La sala se inundó de un profundo silencio. Ella estaba guapísima, con su media melena ondulada y sus ojos grandes y castaños. Por muy guapa que estuviera, faltaba una cosa: su sonrisa. Entonces me fijé en sus manos, que agarraban el bolso con fuerza. Parecía tensa, tardó en entregarme la sonrisa que anhelaba y de sus ojos escaparon unas lágrimas. Ocultó su rostro en mi regazo.

—Lo siento, Daniel. —Mis dedos rozaron su brazo. Fue un contacto leve, pero que me dio más placer que cualquier otra cosa—. Me prometí no llorar más. —Se apartó limpiándose las lágrimas del rabillo del ojo. Después secó las mías, aquel gesto me deprimió—. Es que todavía no me lo puedo creer. No sabes la de veces que imaginé tus ojos abriéndose.
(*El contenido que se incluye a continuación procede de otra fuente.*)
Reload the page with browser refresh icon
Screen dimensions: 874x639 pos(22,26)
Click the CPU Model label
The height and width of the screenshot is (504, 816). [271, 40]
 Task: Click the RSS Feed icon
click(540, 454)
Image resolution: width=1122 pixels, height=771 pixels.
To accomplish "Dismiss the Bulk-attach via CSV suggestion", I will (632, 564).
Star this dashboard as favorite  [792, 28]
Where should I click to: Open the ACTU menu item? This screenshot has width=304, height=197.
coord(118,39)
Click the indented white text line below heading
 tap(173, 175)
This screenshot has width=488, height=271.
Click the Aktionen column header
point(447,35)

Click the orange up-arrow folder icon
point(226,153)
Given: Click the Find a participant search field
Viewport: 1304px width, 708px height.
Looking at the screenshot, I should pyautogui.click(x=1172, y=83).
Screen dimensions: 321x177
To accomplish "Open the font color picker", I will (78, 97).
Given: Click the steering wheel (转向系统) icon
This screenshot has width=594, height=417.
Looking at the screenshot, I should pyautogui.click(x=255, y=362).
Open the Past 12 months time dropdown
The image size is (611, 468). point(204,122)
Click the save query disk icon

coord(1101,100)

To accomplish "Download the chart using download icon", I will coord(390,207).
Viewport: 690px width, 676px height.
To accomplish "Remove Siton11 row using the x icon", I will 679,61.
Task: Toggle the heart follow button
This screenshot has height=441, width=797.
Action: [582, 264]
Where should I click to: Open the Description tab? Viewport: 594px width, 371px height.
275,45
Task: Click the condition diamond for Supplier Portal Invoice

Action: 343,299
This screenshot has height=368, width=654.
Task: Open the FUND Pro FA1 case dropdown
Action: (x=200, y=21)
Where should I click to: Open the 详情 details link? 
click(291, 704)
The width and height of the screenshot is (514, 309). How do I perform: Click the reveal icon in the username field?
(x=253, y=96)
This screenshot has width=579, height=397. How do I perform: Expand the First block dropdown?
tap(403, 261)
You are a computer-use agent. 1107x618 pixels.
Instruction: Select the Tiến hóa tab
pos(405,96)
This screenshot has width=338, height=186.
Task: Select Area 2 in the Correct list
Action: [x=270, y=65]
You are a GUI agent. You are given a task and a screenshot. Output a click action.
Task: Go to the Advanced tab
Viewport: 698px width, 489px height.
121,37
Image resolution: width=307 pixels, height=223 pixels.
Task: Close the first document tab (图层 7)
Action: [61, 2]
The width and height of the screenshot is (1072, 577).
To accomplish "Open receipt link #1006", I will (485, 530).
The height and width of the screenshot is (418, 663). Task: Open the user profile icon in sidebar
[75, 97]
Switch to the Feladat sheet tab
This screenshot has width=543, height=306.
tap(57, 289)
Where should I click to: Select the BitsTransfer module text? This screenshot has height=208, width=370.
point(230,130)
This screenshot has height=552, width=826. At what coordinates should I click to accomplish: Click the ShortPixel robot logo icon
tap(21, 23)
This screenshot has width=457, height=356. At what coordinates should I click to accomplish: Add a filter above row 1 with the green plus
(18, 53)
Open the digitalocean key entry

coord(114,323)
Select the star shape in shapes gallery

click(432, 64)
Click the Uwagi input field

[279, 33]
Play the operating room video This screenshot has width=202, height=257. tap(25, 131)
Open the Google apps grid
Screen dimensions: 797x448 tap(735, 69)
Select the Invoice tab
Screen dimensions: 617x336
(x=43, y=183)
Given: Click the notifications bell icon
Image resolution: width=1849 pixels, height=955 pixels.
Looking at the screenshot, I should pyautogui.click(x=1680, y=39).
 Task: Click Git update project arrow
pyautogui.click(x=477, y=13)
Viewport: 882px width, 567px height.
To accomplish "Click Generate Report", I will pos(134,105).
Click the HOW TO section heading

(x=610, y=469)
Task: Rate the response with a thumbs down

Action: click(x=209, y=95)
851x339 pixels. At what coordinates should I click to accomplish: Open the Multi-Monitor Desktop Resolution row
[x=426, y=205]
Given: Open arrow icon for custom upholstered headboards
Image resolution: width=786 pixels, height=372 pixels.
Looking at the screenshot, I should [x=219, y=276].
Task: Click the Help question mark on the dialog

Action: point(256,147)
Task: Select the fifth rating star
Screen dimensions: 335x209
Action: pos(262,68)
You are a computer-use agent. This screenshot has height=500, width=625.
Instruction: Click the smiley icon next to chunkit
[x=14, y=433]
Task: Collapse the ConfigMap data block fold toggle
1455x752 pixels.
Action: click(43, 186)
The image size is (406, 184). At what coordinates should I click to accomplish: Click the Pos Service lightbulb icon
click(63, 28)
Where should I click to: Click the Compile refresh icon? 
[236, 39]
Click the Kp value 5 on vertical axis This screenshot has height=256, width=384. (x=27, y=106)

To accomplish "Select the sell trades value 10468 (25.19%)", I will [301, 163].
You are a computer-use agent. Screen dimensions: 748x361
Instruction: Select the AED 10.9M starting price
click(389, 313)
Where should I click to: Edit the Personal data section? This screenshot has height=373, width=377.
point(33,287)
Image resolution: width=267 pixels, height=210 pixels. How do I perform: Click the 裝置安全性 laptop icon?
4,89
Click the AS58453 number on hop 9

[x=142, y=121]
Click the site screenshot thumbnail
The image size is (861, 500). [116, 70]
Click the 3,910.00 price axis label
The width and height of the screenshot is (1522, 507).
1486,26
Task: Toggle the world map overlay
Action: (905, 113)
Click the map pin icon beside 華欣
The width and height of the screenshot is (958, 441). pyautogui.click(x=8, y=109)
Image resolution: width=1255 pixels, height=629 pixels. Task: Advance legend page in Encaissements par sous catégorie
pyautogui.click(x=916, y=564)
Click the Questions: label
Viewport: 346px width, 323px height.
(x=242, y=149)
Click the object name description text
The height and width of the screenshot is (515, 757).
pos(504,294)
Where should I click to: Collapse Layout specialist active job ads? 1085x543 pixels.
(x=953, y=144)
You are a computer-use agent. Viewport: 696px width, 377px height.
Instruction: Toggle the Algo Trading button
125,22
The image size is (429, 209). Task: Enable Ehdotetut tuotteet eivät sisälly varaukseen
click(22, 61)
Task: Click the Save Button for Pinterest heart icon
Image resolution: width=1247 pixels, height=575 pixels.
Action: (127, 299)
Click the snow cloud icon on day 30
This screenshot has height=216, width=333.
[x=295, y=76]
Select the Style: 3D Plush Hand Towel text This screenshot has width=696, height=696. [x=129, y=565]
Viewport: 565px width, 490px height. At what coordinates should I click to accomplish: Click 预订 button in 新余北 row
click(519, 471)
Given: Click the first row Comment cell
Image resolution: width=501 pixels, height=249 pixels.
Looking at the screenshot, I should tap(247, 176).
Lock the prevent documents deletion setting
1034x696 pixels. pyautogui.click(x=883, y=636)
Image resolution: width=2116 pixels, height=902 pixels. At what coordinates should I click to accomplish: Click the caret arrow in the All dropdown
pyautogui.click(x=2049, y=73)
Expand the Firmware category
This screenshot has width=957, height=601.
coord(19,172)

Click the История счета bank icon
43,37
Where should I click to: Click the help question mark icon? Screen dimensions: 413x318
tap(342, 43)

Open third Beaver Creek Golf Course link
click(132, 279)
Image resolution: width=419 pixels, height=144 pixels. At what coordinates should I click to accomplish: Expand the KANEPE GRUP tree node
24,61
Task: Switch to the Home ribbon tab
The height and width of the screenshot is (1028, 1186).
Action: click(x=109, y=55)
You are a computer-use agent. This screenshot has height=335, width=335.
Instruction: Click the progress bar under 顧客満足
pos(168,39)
Estuvimos un buen rato mirándonos sin decir nada más, por todo el tiempo perdido. Me abrazó con fuerza besándome en la cara y empezó a contarme lo que había pasado en esos meses. Me quedé embelesado en sus movimientos: cómo unía sus manos, cómo cruzaba las piernas, cómo asentía con la cabeza. Me fijé sobre todo en su boca: en sus labios finos y en sus dientes un poco separados, de los que siempre se había quejado. Quería besarla, necesitaba amarla. Qué de cosas habría hecho de no estar anclado a esa puta cama. Desearla solo me hacía verla aún más inalcanzable. Ni siquiera podía decirle el te quiero que me ardía en la lengua.

No podía darle ni eso, ni un te quiero.

La visita acabó. No hubo besos ávidos, solo un abrazo y la promesa de volver a verme. Muy en el fondo supe que no solo había perdido once meses de vida sino también a Claudia.